Ce que l’on sait moins c’est que pendant que Bordeaux galérait en championnat et se transcendait en Europe, le Slavia Prague vivait une épopée plus ou moins similaire. Le début des années 1990 est en effet compliqué pour le Slavia, qui par ailleurs n’a plus remporté un seul championnat depuis 1947. Ce n’est pas faute d’essayer mais le Slavia collectionne les places d’honneurs et a du mal à faire plus en Coupe d’Europe. Pourtant cette saison 1995-1996 est la bonne. Bien lancés en championnat les joueurs au maillot « cousu » ont enfin le droit eux aussi à leur épopée européenne. Après avoir éliminé notamment le RC Lens en huitièmes, c’est la Roma qui se profile.

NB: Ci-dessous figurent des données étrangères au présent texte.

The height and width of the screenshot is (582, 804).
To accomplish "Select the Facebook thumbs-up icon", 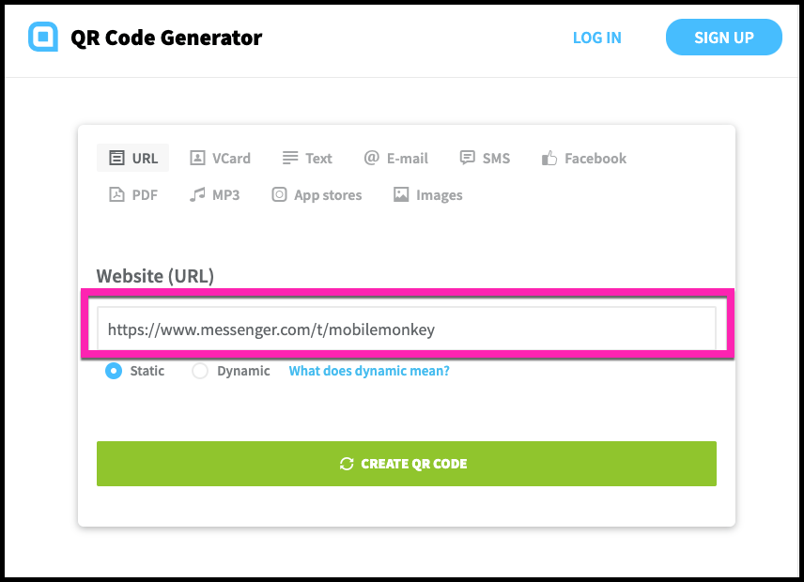I will coord(549,159).
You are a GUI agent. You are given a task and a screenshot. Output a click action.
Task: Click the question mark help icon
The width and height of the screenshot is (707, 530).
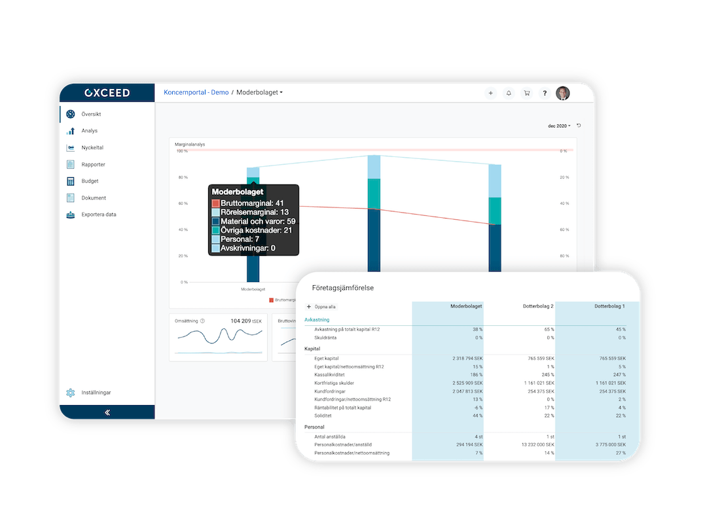tap(545, 93)
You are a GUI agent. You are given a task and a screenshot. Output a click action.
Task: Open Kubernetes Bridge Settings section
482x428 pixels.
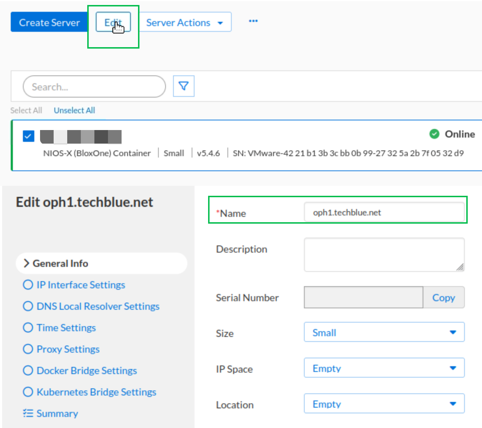(96, 392)
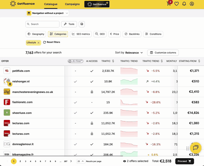The image size is (204, 166).
Task: Open the shopping cart icon
Action: (169, 4)
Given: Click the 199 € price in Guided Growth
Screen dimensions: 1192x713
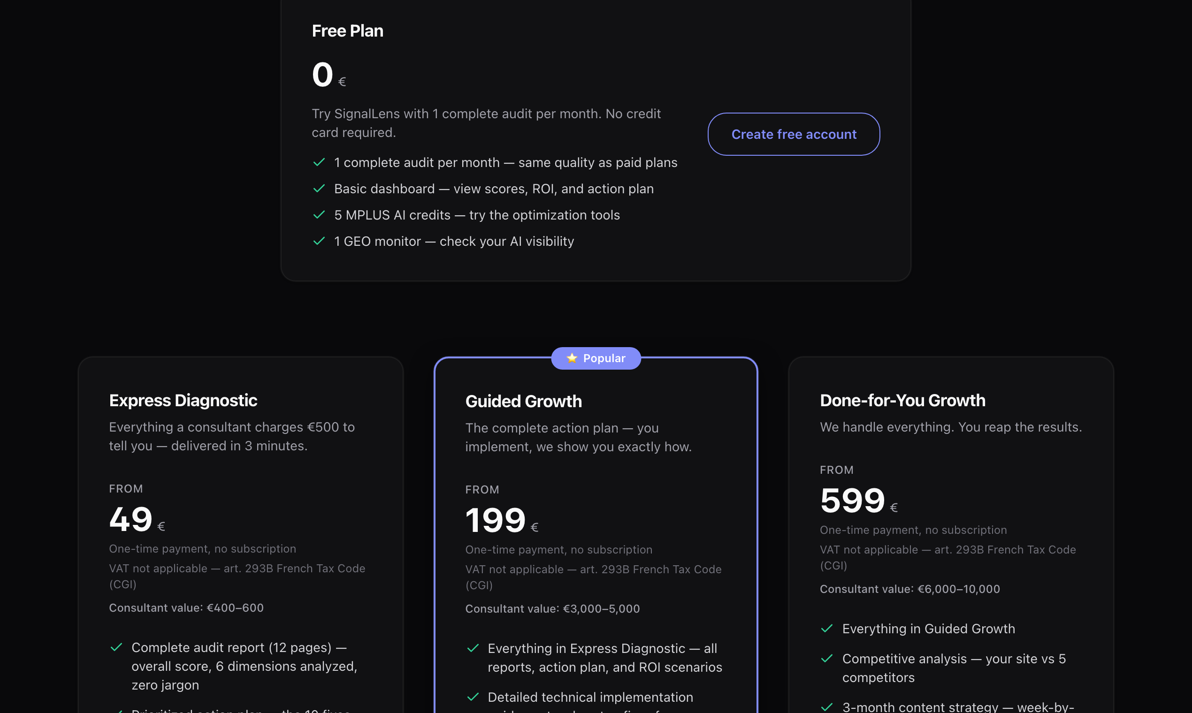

Un poids lourd donc. Que les Tchèques bousculent d’abord au match aller en s’imposant 2-0 à Prague à la surprise générale. Les giallorossi se rebiffent cependant au match retour et débordent la jeune équipe tchèque. 2-0 à la fin du temps réglementaire puis 3-0 au début des prolongations on pense l’avenir des Praguois s’arrêter au stade des quarts de finale. Et pourtant, sur un long dégagement de son gardien, Jiri Vavra s’emmène le ballon et déclenche une frappe croisée à l’entrée de la surface. La Roma est à terre et Prague n’en croit pas ses yeux, le Slavia est en demi-finale de la Coupe d’Europe. Le tirage au sort réservera une nouvelle surprise. Alors que le Bayern Munich de Papin, Kahn, Matthäus et Klinsmann affronte le Barça de Figo, Popescu et Cruyff, Bordeaux et le Slavia Prague s’offrent une demi-finale inédite.

On ne savait pas grand chose de cette équipe mais on les respectait dans le vestiaire. Forcément, quand tu arrives en demi-finale de Coupe de l’UEFA, tu n’es pas n’importe qui. Par contre, c’est vrai que le contexte autour de nous était différent. Par rapport à ce qu’on venait de faire contre Milan, tout le monde nous voyait déjà en finale, tout le monde se disait que c’était fait. Mais il a fallu rester concentré jusqu’au bout, face à une grosse équipe.

Rendez-vous à Manchester

Si au printemps 1996, ce match semble déséquilibré face à l’affiche Bayern-Barça il prendra une autre dimension quelques mois plus tard, à l’occasion de l’Euro 1996. Alors que Zidane, Lizarazu, Dugarry, internationaux depuis peu, crèvent l’écran grâce à cette épopée européenne, côté tchèque on n’est pas en reste. Bejbl, Poborsky, Nemec, Smicer forment la colonne vertébrale d’une équipe tchèque, divorcée il y a deux ans à peine de la Slovaquie, qui atteindra les finales de l’Euro 1996 en écartant la France en demi-finale aux tirs au but.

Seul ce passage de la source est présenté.